Supplied text:
== Segment start ==
Dear Dave,
There are few things more annoying than when an old friend writes to tell you what a hash you’re making of your life. Especially when the friend is a squitty hack/blogger and you’re a leader of the free world. God, how impertinent is that?
But there are things that old friends can see that newer friends wouldn’t dare tell you even if they were capable of noticing. Yeah, you’re Prime Minister and I’m not, but I’m really not jealous. I don’t judge friends’ success by the titles or positions they’ve accumulated, or by how rolling in money they are or how powerful they’ve become. What I ask myself is: ‘Given the advantages they’ve had and the opportunities they’ve been given, have they achieved their full potential?’ And in your case the answer is no. Or at best, a very feeble ‘Not yet’.
== Segment end ==
Exercise requirements:
a) From the letter to Dave above, list every measure the writer says they do not use to judge friends' success.
b) Reproduce the stretch of the letter to Dave from "But there are" through "feeble ‘Not yet’.".

Dataset extract:
== Segment start ==
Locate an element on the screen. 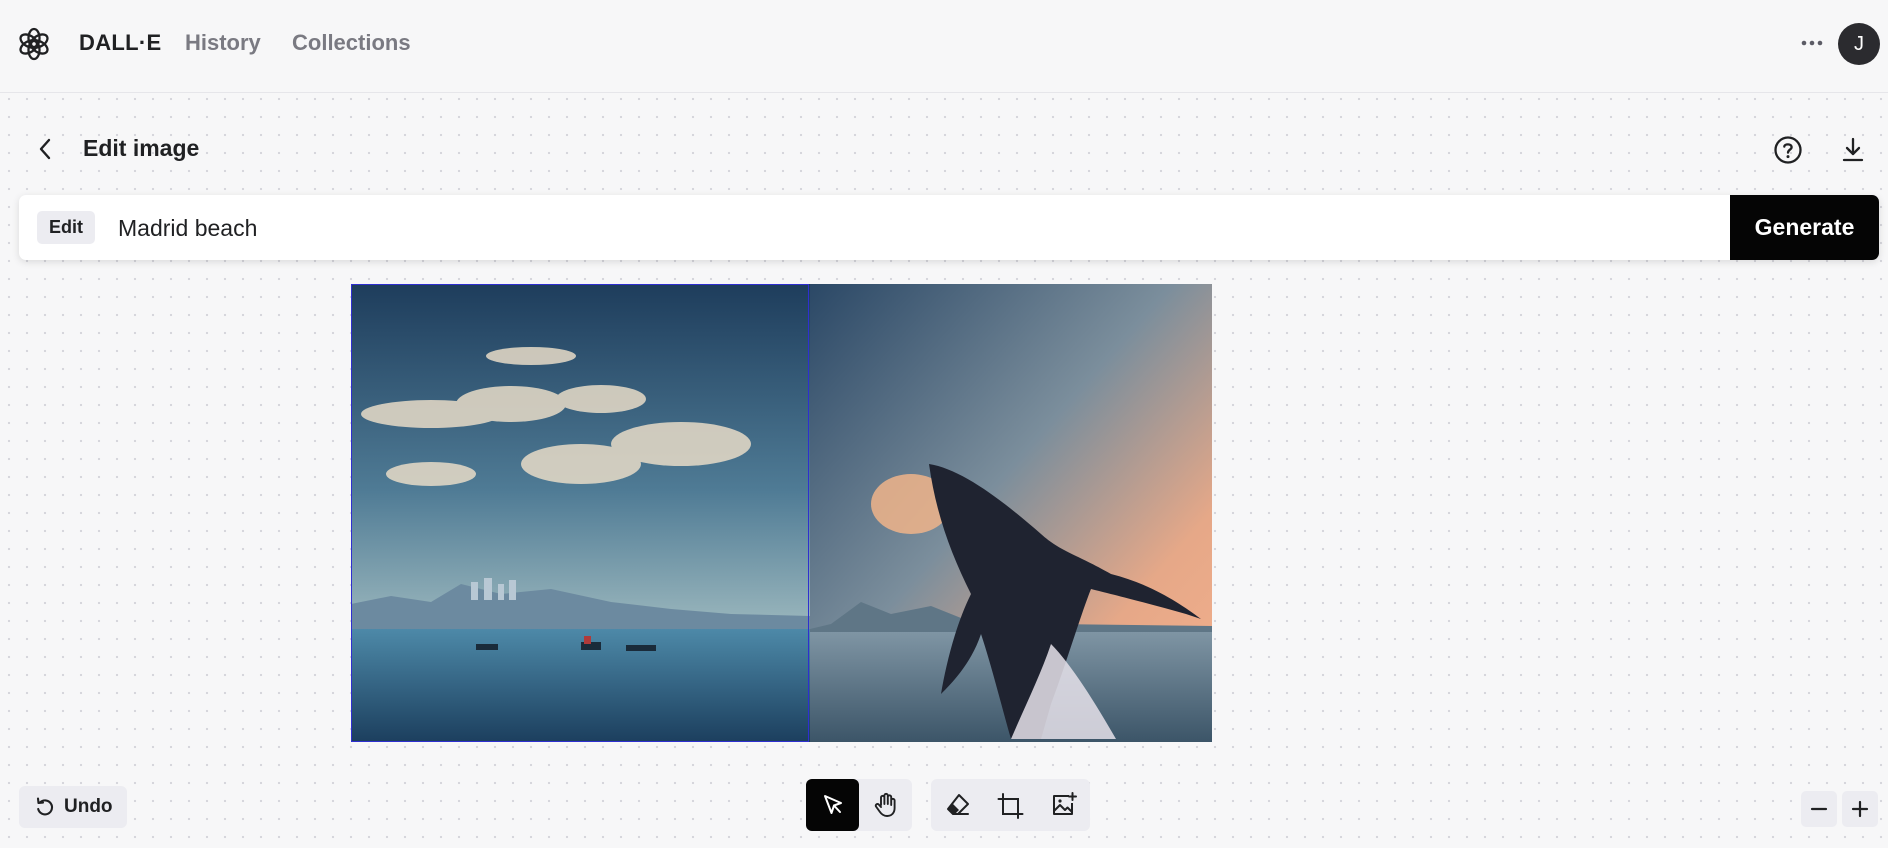  zoom-in-button is located at coordinates (1860, 809).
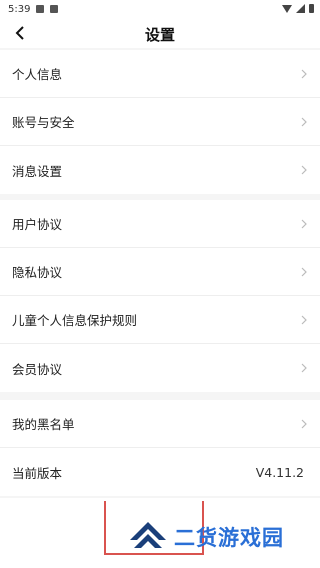  I want to click on navbar: 设置, so click(160, 33).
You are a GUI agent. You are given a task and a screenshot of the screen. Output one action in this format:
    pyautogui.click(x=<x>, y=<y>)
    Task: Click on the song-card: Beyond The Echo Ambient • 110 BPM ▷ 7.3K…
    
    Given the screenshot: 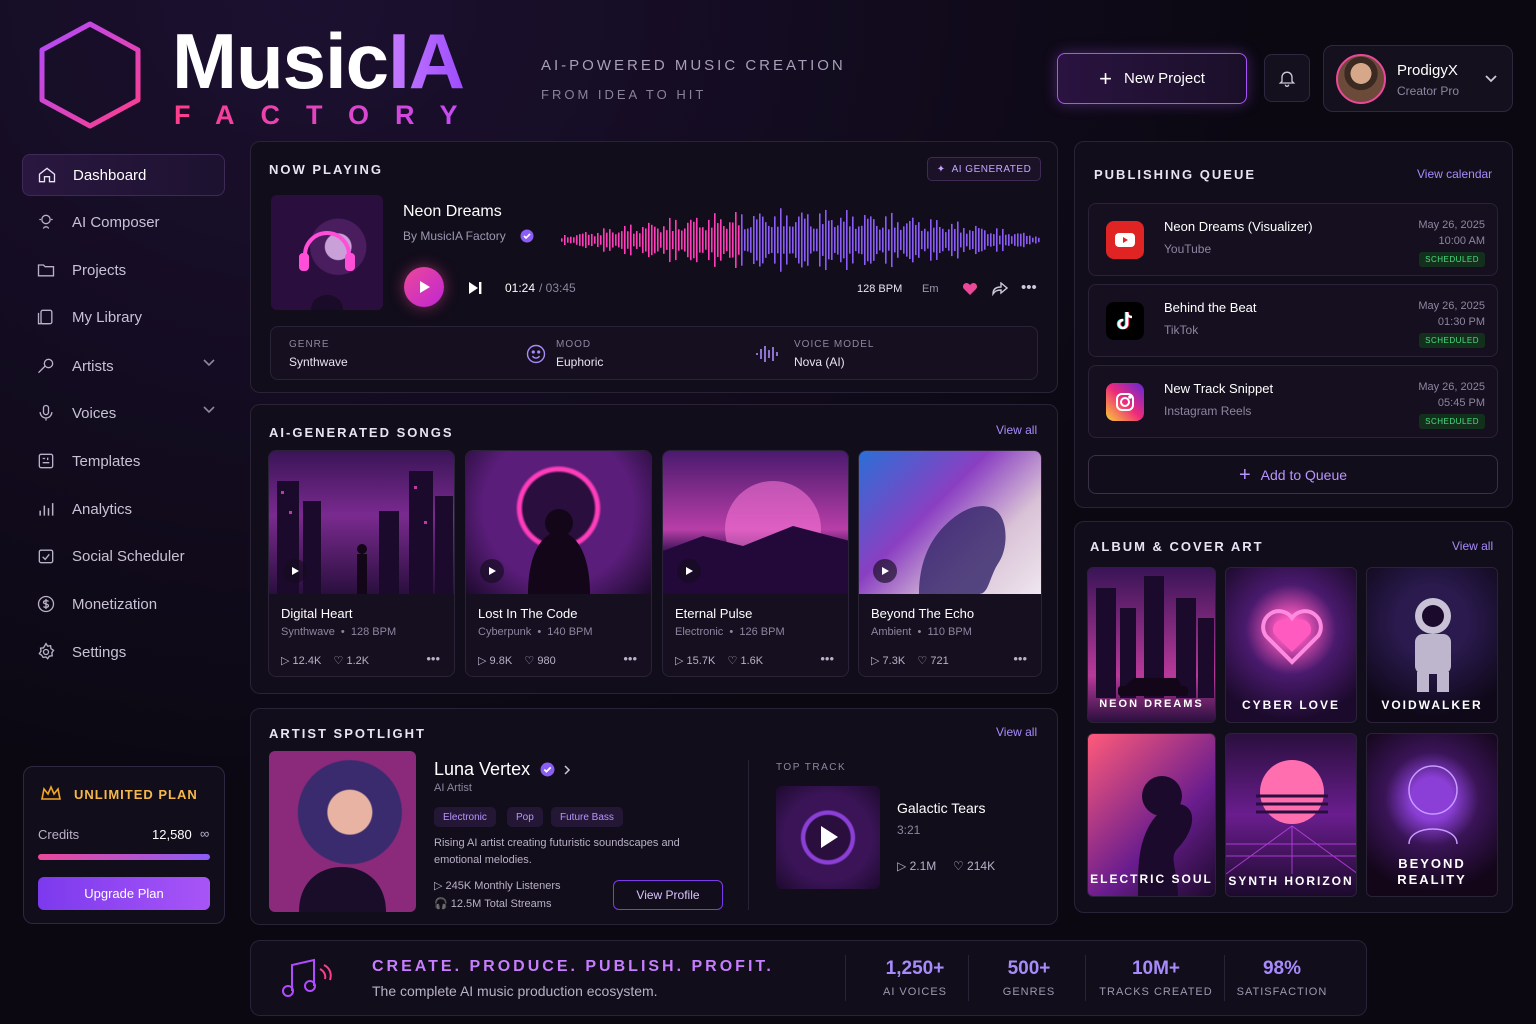 What is the action you would take?
    pyautogui.click(x=950, y=564)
== Segment end ==
Solutions by task:
a)
- The titles or positions they've accumulated
- How rolling in money they are
- How powerful they've become

b)
But there are things that old friends can see that newer friends wouldn’t dare tell you even if they were capable of noticing. Yeah, you’re Prime Minister and I’m not, but I’m really not jealous. I don’t judge friends’ success by the titles or positions they’ve accumulated, or by how rolling in money they are or how powerful they’ve become. What I ask myself is: ‘Given the advantages they’ve had and the opportunities they’ve been given, have they achieved their full potential?’ And in your case the answer is no. Or at best, a very feeble ‘Not yet’.